Global air cargo volume shows steady signs-IATA

 International Air Transport Association (IATA) has said that the downward trend witnessed by air cargo volumes (measured in Freight Tonne Kilometers) may be showing signs of steadying and improving.

Data for global air freight markets made available by the IATA shows air cargo volumes were down 1.2% in November 2015, compared to November 2014.

The airline body  however stated that total cargo volumes expanded compared to October 2015, and were higher than the low point in August, indicating that the decline in cargo demand may have stopped getting worse.

The negative year-on-year comparisons occurred across all regions with the exception of the Middle East.

Tony Tyler, IATA DG
Tony Tyler, IATA DG

Of the major markets that together comprise more than 80% of total trade, Europe was down 2.0%, North America by 3.2%, and Asia-Pacific by 1.5%.

The comparative weakness in these regions was driven largely because the performance in November 2014 was very strong. Latin American and African markets also fell, by 6.4% and 6.0% respectively. The Middle East region posted 5.4% growth.

IATA’s Director General and CEO, Tony Tyler said: “The freight performance in November was a mixed bag. Although the headline growth rate fell again, and the global economic outlook remains fragile, it appears that parts of Asia-Pacific are growing again and globally, export orders are looking better. In fact, the downward trend in FTK volumes appears to be bottoming out. But there is a great deal of uncertainty. The current volatility of stock markets shows how much the health of the global economy – upon which air cargo depends – remains on a knife-edge”.

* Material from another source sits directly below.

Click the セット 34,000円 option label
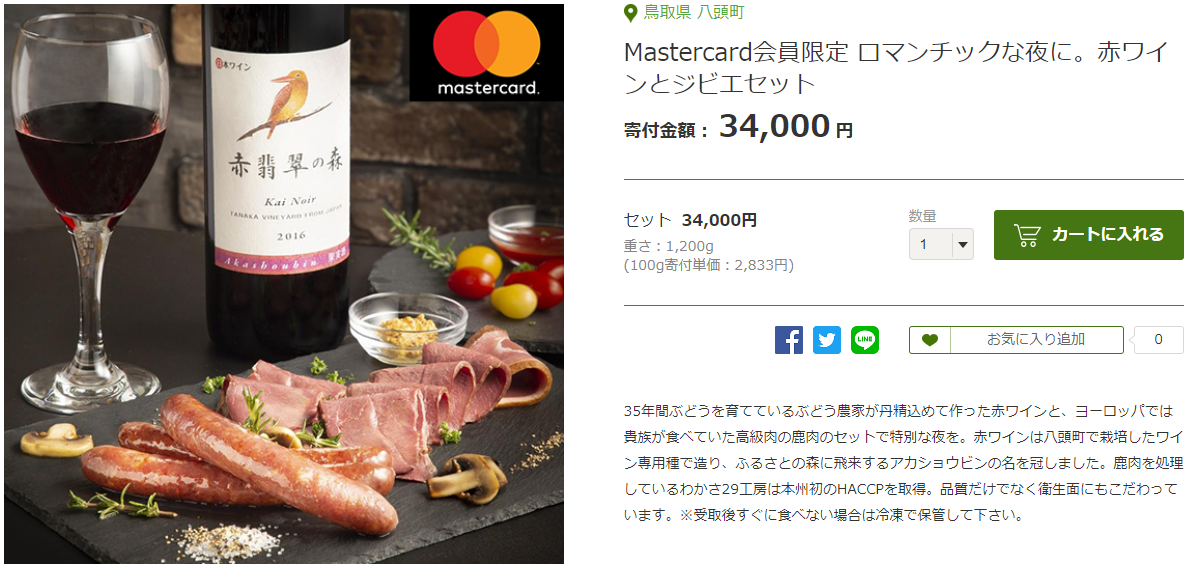The height and width of the screenshot is (566, 1191). (x=690, y=220)
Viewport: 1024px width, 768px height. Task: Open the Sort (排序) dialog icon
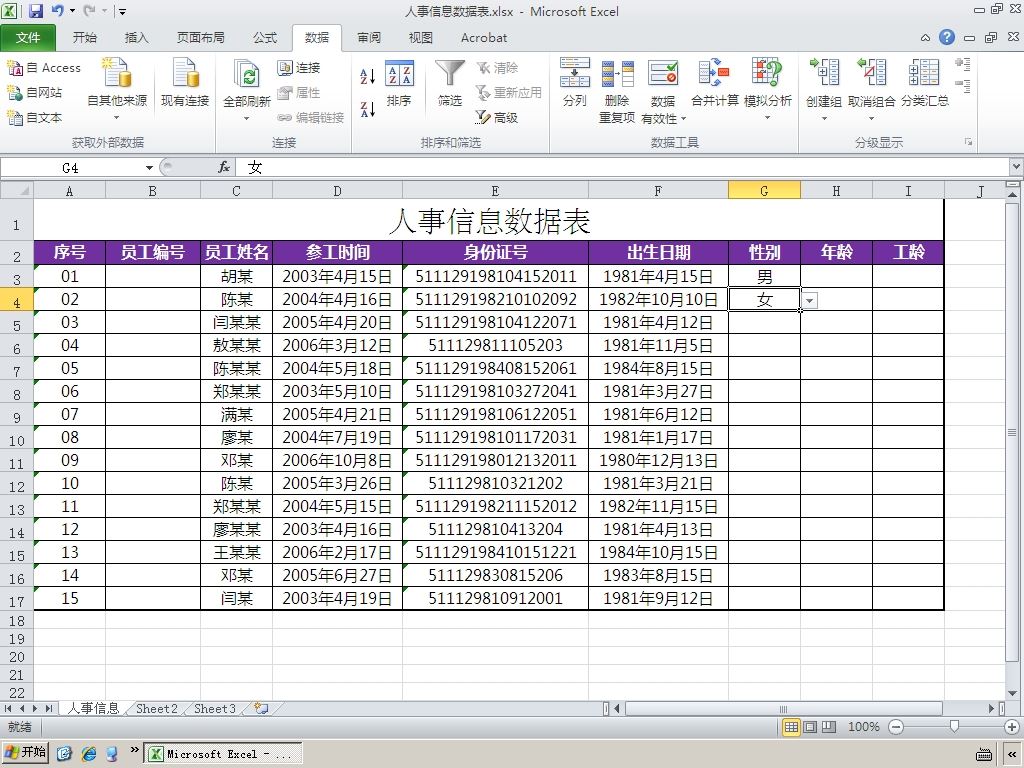(x=399, y=74)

Nov 2015 vs. Nov 2014      FTK Growth           AFTK Growth         FLF

International         -1.3%      3.8%       50.8%

Domestic               -0.4%      7.2%       30.4%

Total Market          -1.2%      4.5%       46.8%

YTD 2015 vs. YTD  2014     FTK Growth           AFTK Growth         FLF

International         2.6%       6.4%       47.6%

Domestic               0.0%       4.5%       29.5%

Total Market          2.3%       6.0%       44.1%

Regional analysis in detail

Asia-Pacific carriers saw a slight fall in FTKs of 1.5% in November compared to November 2014, and capacity expanded 3.2%. Compared to October, volumes expanded by a strong 1.9%. Over recent months, the declining trend in volumes has halted. Better demand in advanced economies is driving export growth in some countries, particularly in Japan.

European carriers reported weaker demand in November, down 2.0% compared to a year ago, and capacity rose 2.2%. Comparing November to October, the trend was flat, but there are indications that stronger manufacturing and export orders could support air freight demand in the coming months.

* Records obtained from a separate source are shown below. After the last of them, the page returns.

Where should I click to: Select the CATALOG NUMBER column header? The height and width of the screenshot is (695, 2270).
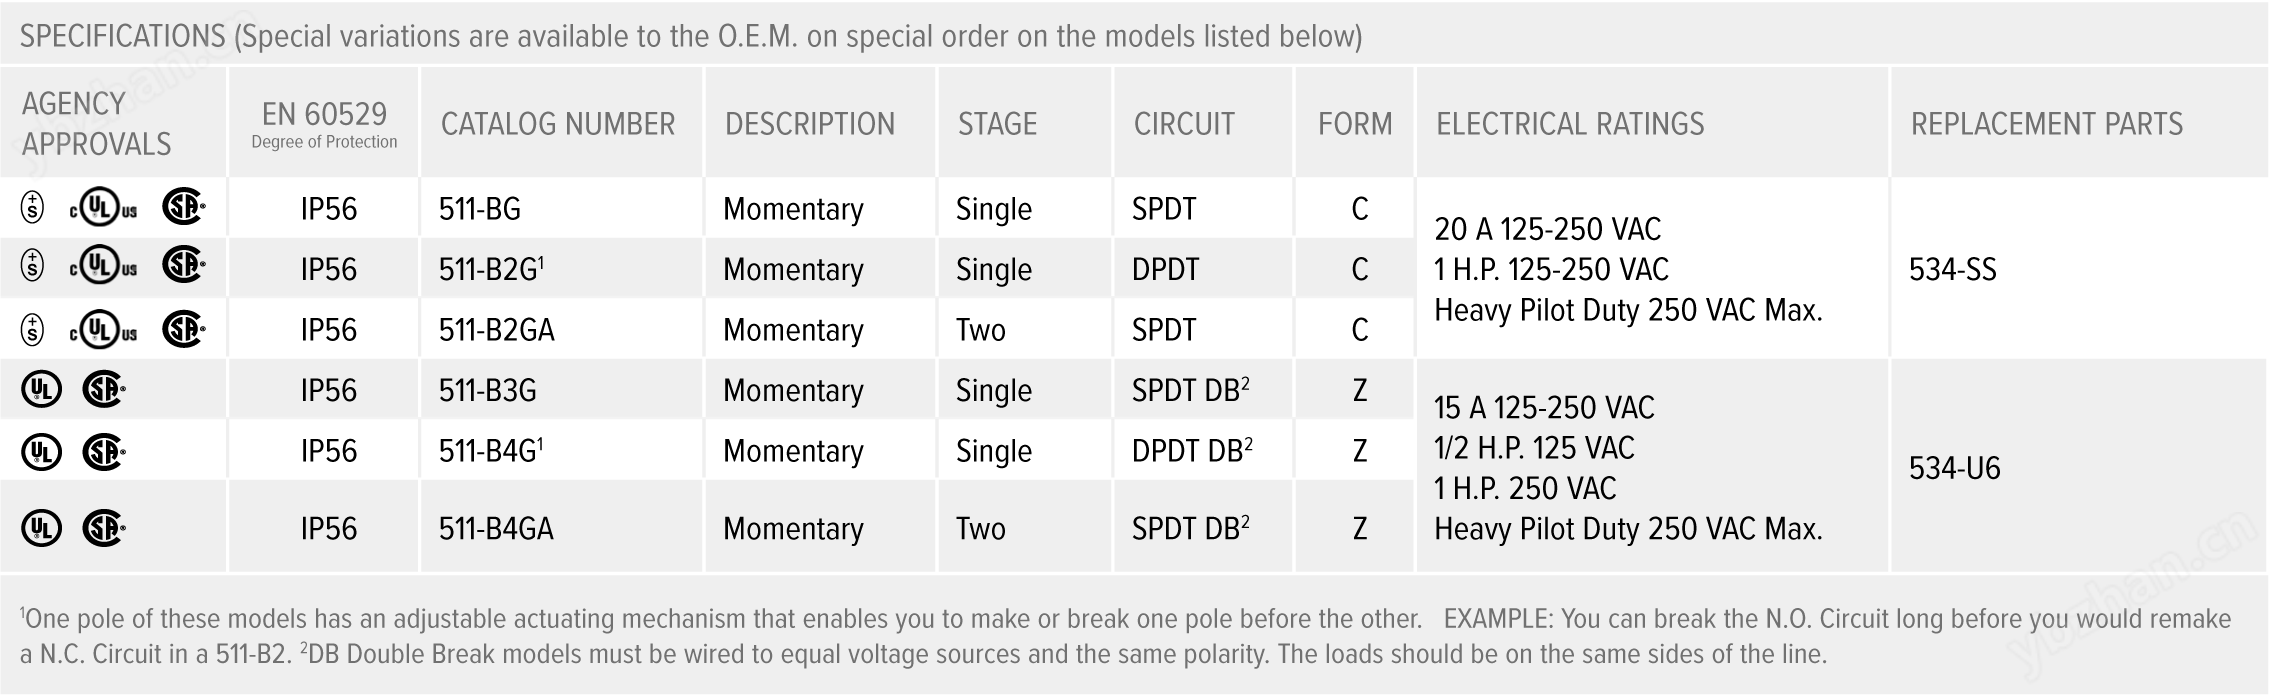[558, 124]
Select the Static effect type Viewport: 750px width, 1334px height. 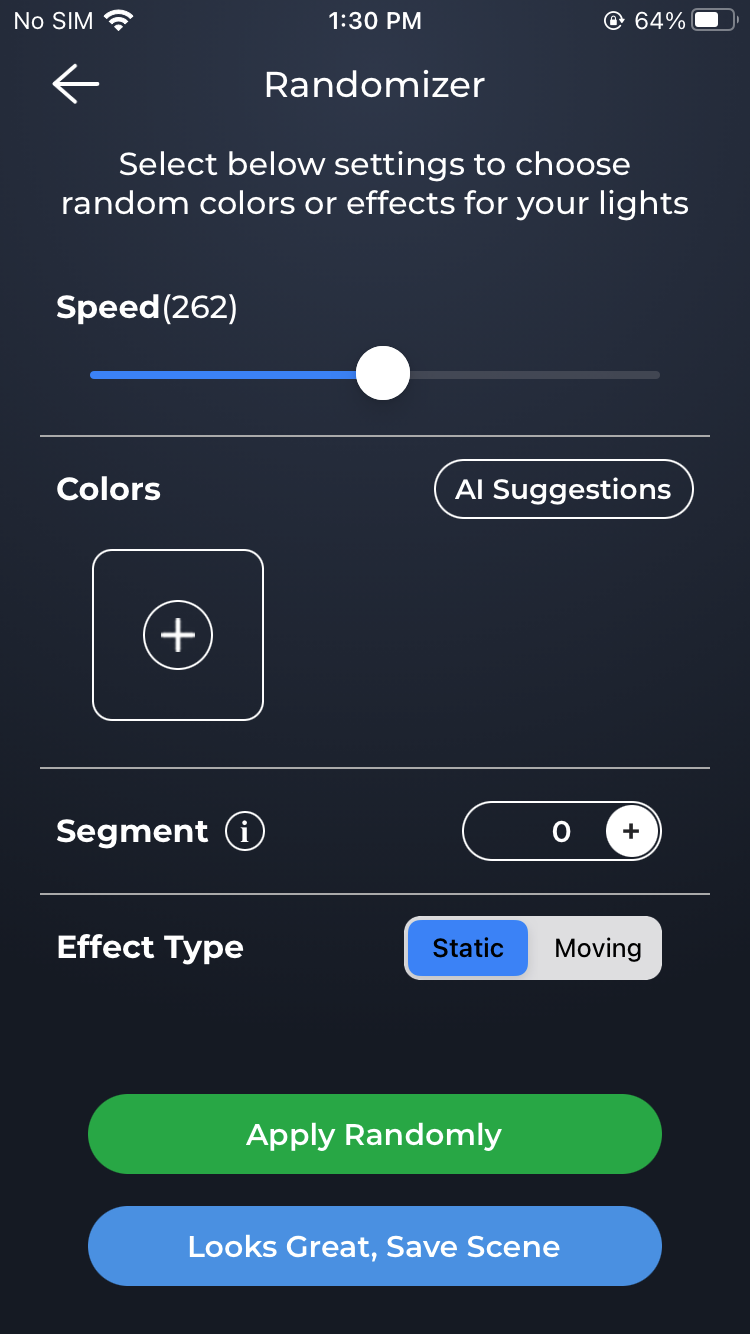tap(467, 948)
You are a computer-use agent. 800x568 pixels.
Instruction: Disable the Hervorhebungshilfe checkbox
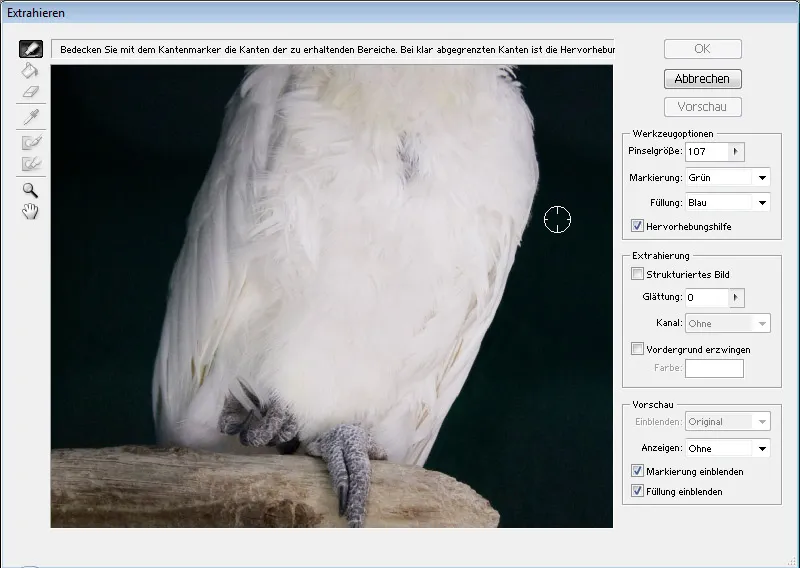638,227
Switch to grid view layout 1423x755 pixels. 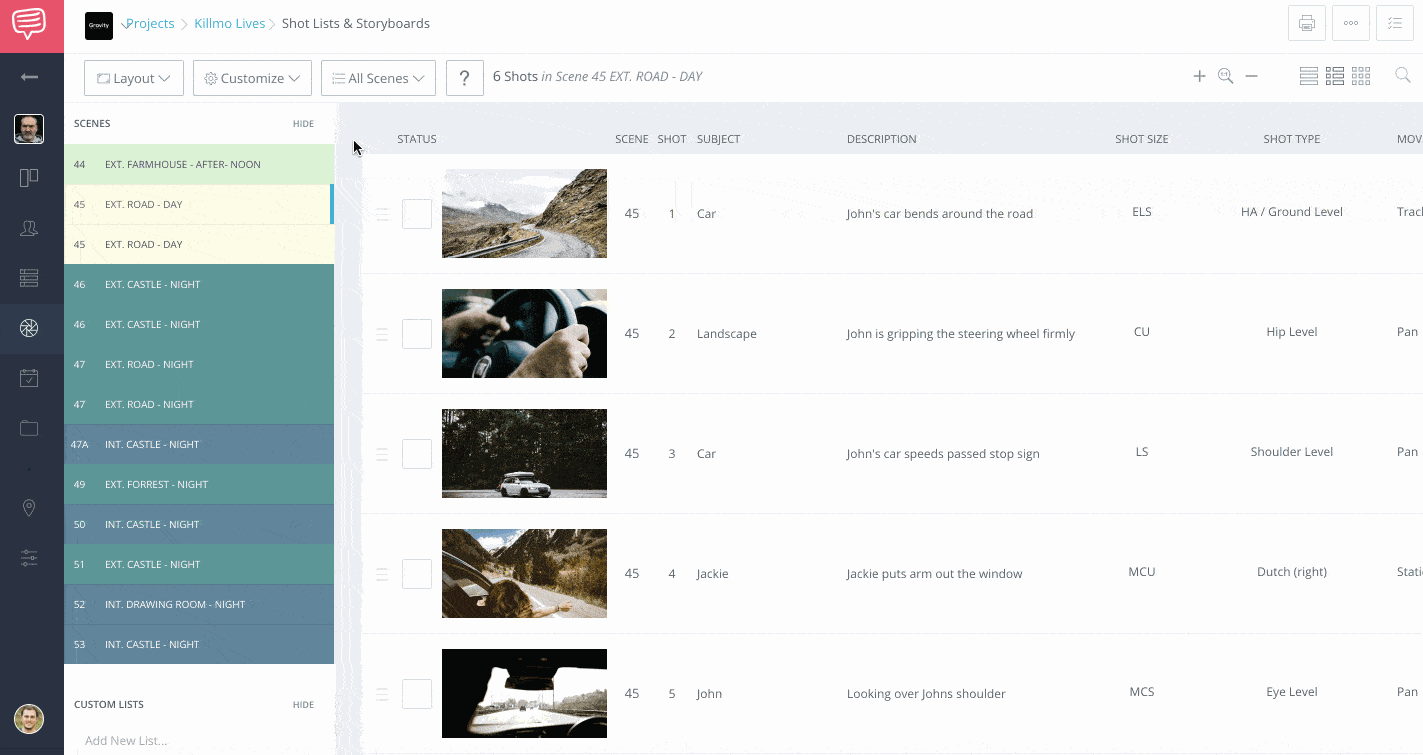[1361, 75]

North American airlines experienced a fall of 3.2% year-on-year and capacity grew 5.8%. The market remains hard to read. A 0.4% expansion compared to October indicates that air cargo could be recovering. But export indicators are poor, making it hard to be optimistic for the coming months.

Middle Eastern carriers saw demand expand by 5.4%, and capacity rise 9.2%. Although the Middle East led the way as the only market showing positive growth, the rate fell to less than half the 11.9% average growth for the year-to-date. Falls in the oil price are impacting some economies in the region.

Latin American airlines reported a decline in demand of 6.4% year-on-year, and capacity expanded 1.9%. Few positive signals emerged from the markets in this region, with economic and political conditions in Brazil particularly weak. The comparison with October also showed a 1.4% contraction and air cargo demand appears to be mirroring weaker consumer confidence.

African carriers experienced a fall in demand of 6.0%, and capacity rose by 6.6%. Africa remains one of only three regions (with Asia-Pacific and Middle East) to record positive year-to-date growth for 2015. Demand is holding up despite the under-performance of Nigeria and South Africa.